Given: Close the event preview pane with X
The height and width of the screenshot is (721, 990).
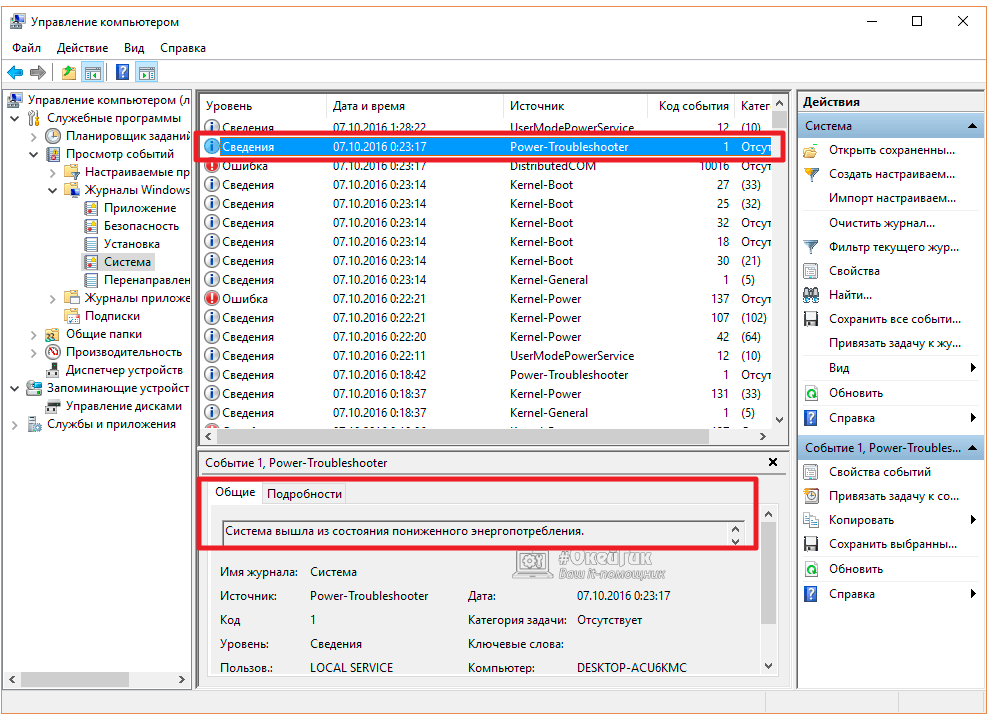Looking at the screenshot, I should pyautogui.click(x=772, y=463).
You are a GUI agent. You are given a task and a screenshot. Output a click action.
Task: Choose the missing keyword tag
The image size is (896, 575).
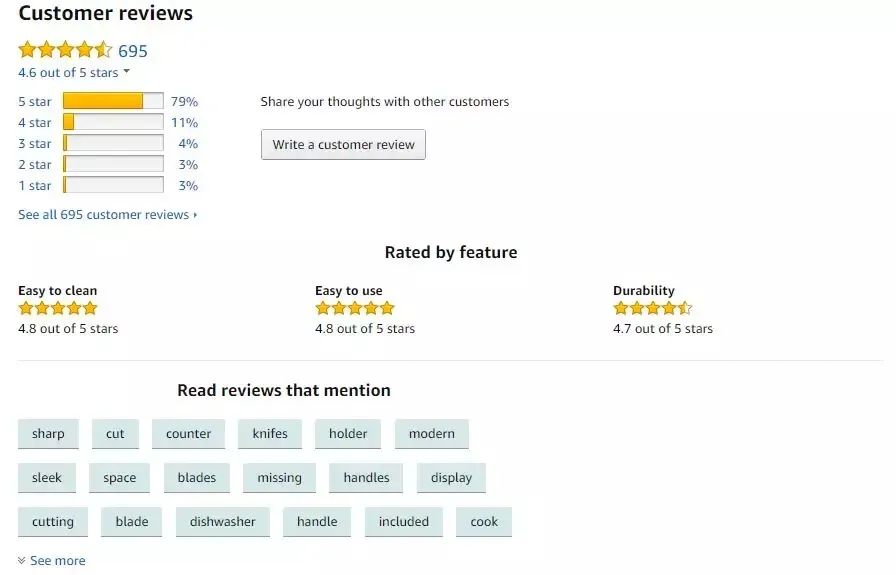279,478
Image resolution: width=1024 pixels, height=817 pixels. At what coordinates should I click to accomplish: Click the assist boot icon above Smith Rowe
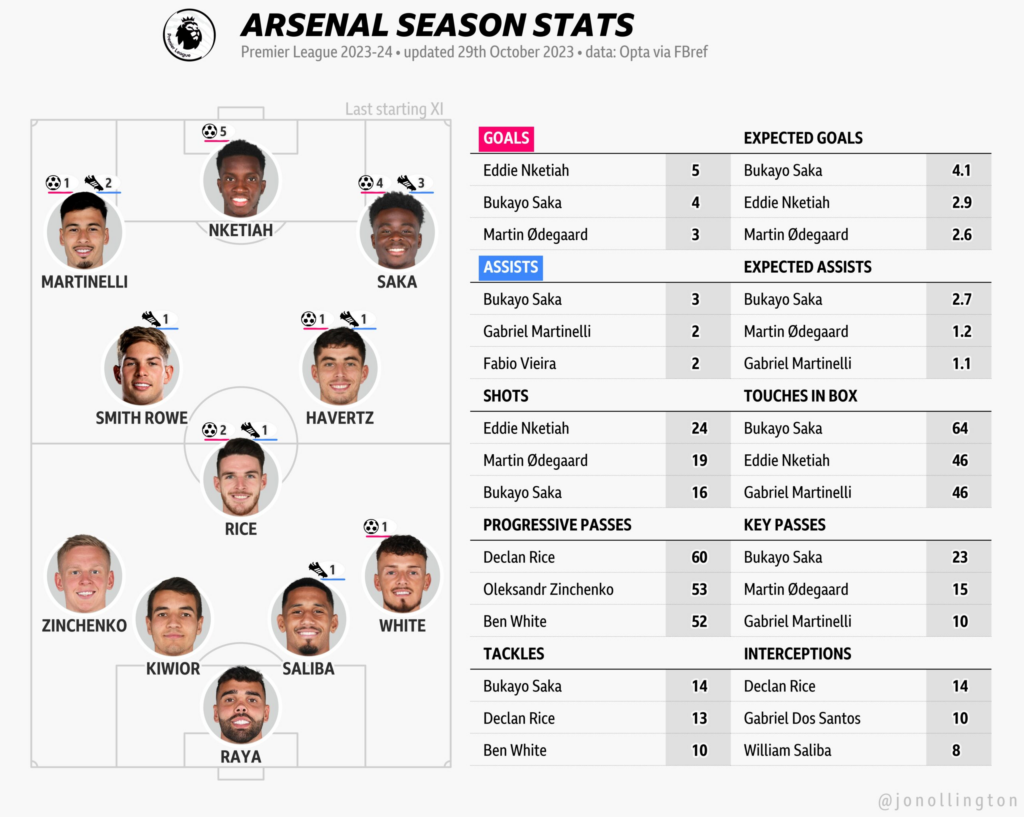coord(151,319)
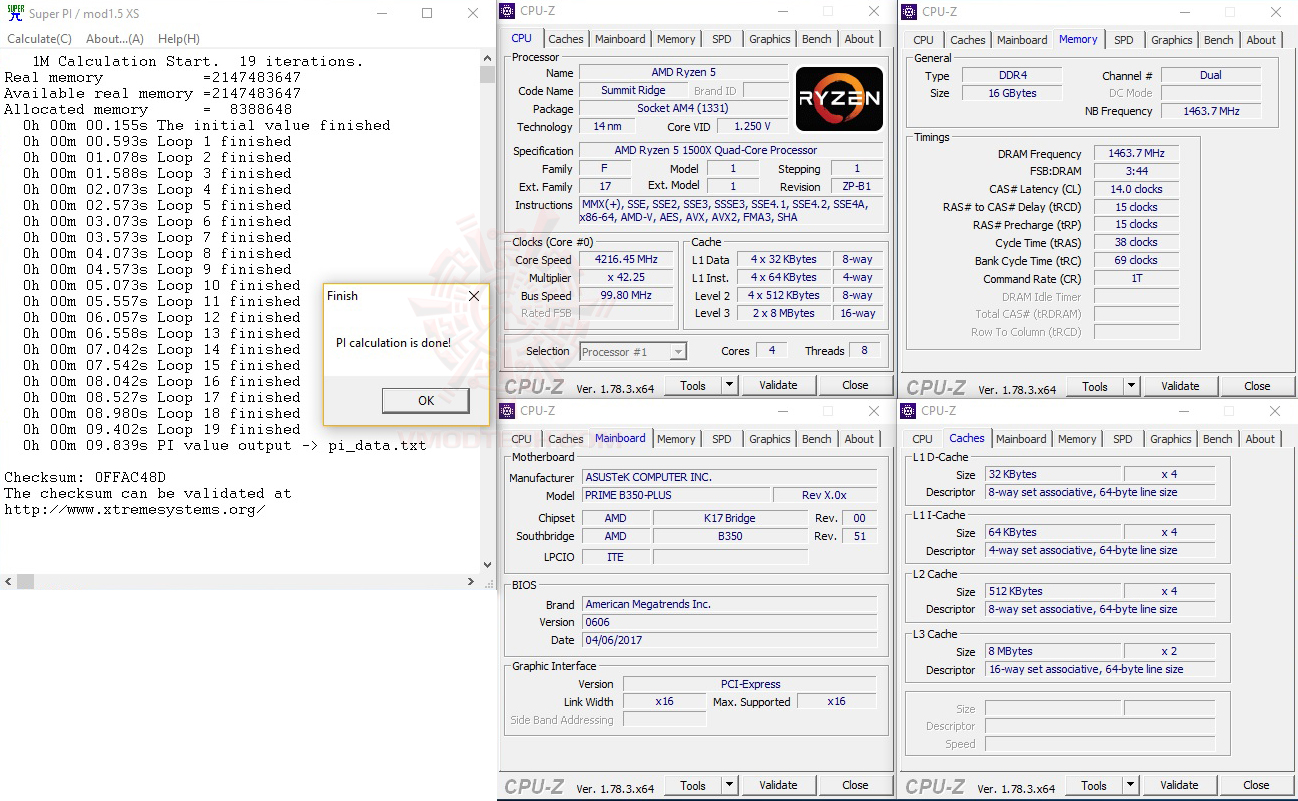Switch to the Caches tab in the Mainboard window

[566, 438]
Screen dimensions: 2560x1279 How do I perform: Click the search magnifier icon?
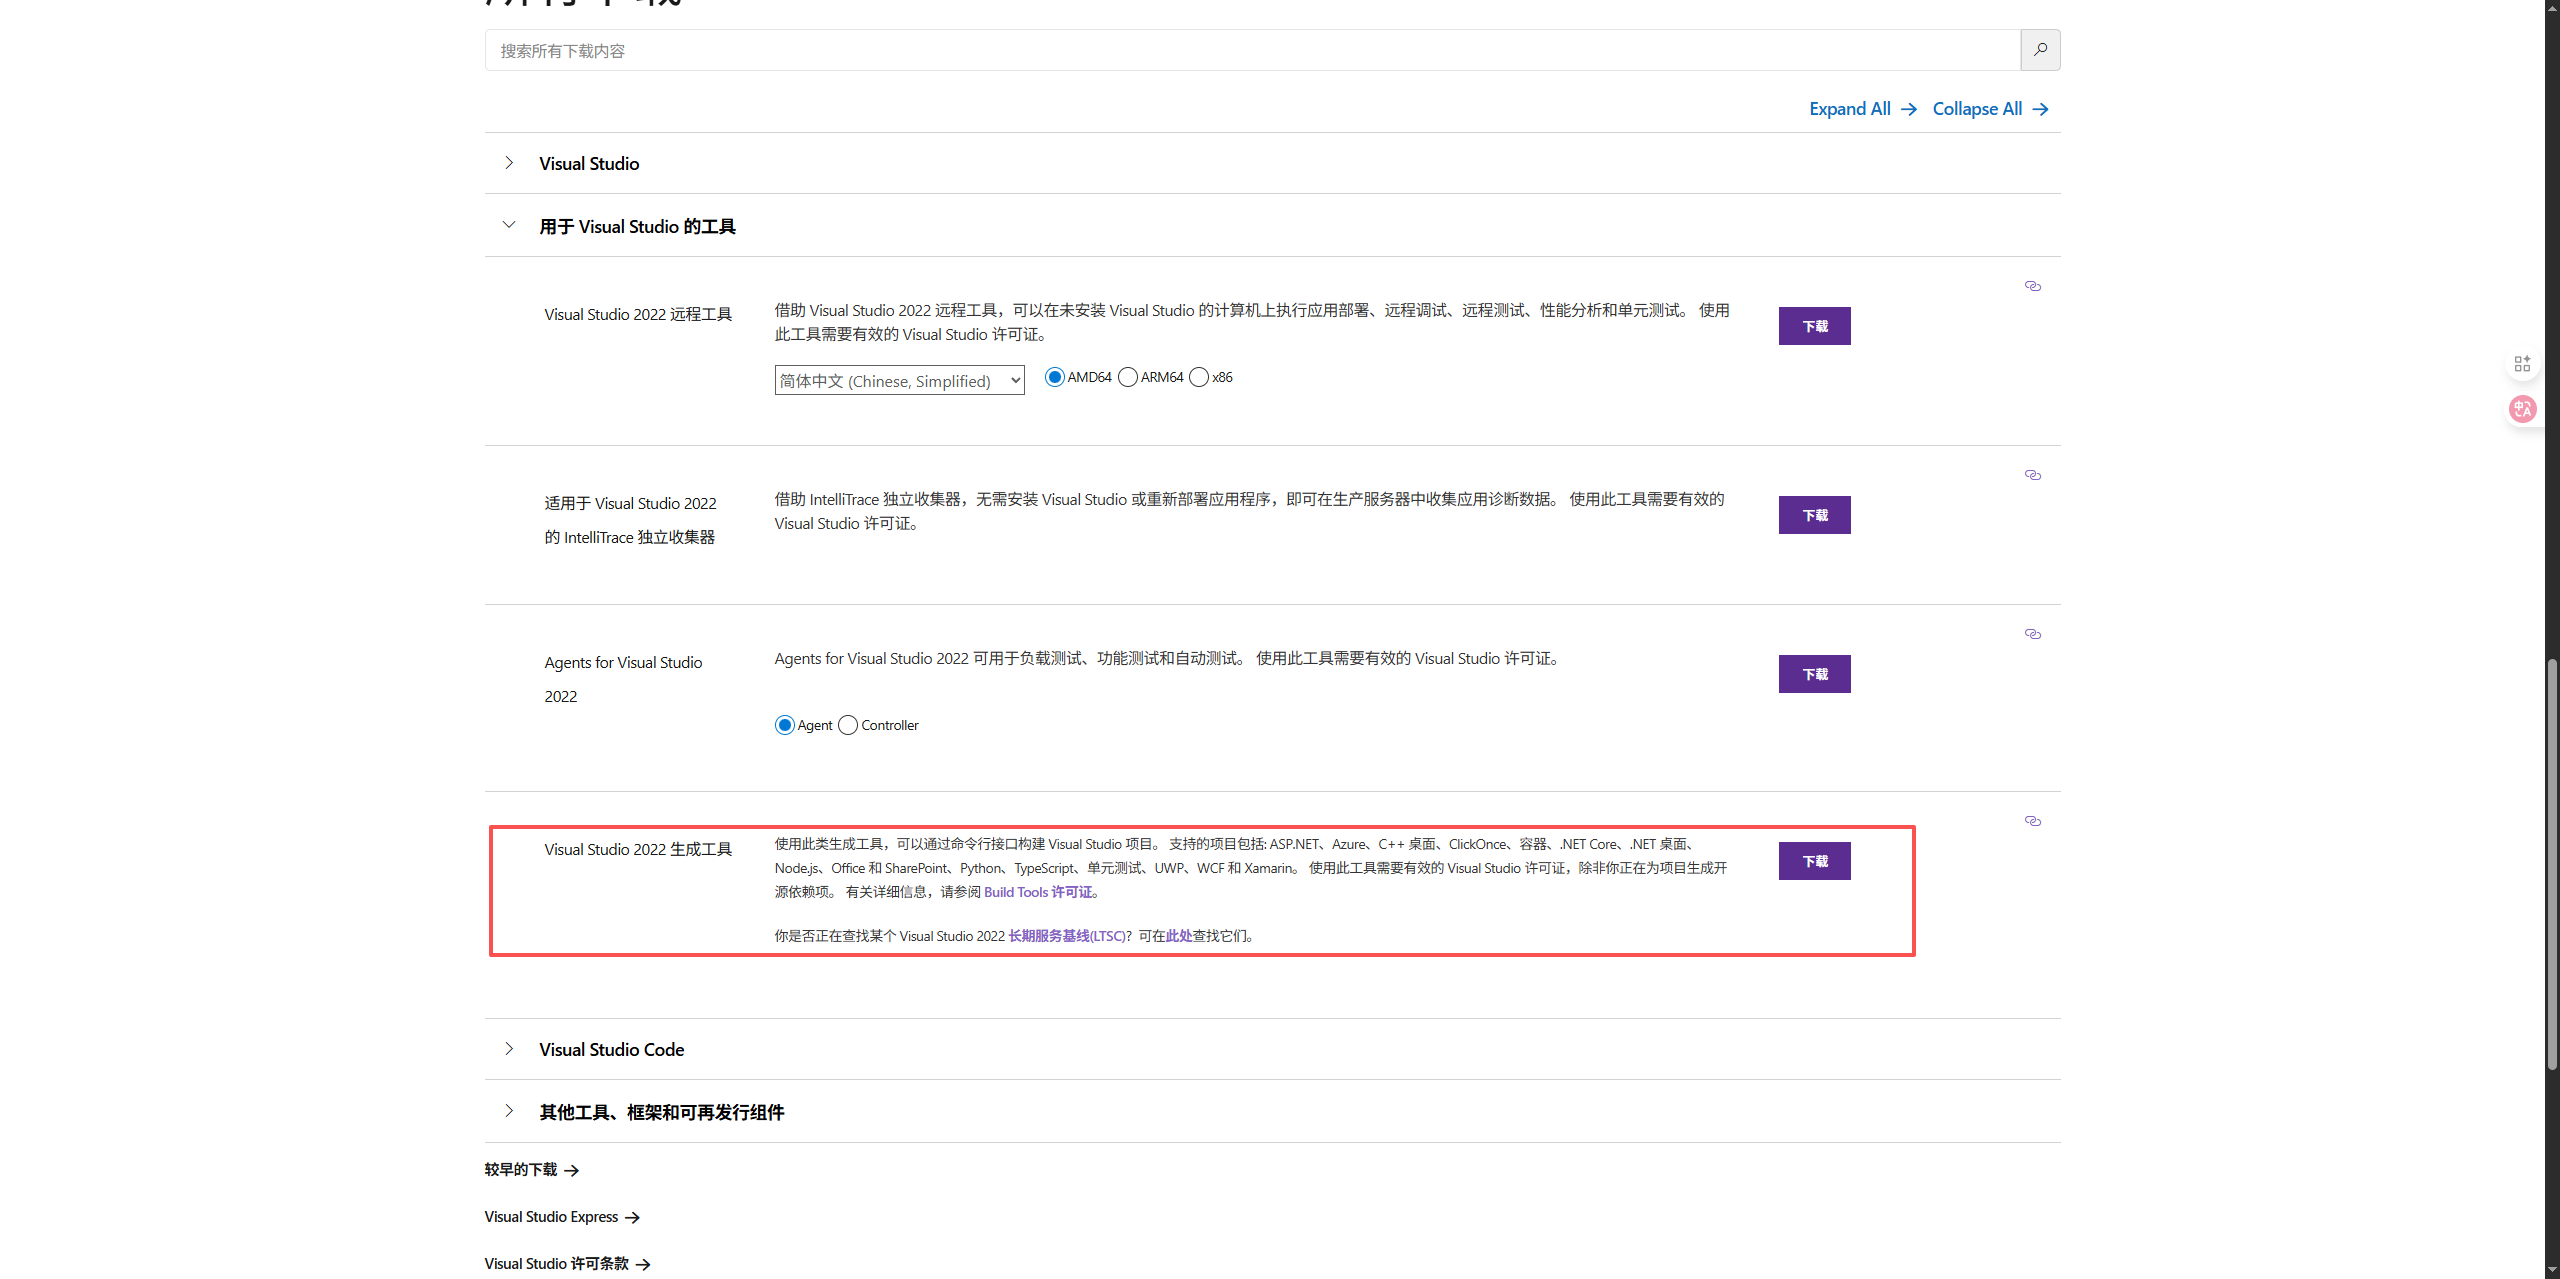pos(2040,50)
----
## EXERCISE
Write out all of the material above word for word, with the pictures left out.

## COMPLETED TASK
Given: Close the event preview pane with X
The height and width of the screenshot is (721, 990).
Looking at the screenshot, I should pyautogui.click(x=772, y=463).
You are a GUI agent. You are given a task and a screenshot. Output a click action.
Task: Choose the missing keyword tag
The image size is (896, 575).
279,478
Image resolution: width=1024 pixels, height=817 pixels. At what coordinates should I click to accomplish: Click the assist boot icon above Smith Rowe
coord(151,319)
Switch to the Caches tab in the Mainboard window

[566, 438]
Screen dimensions: 2560x1279 How do I perform: Click the search magnifier icon?
pos(2040,50)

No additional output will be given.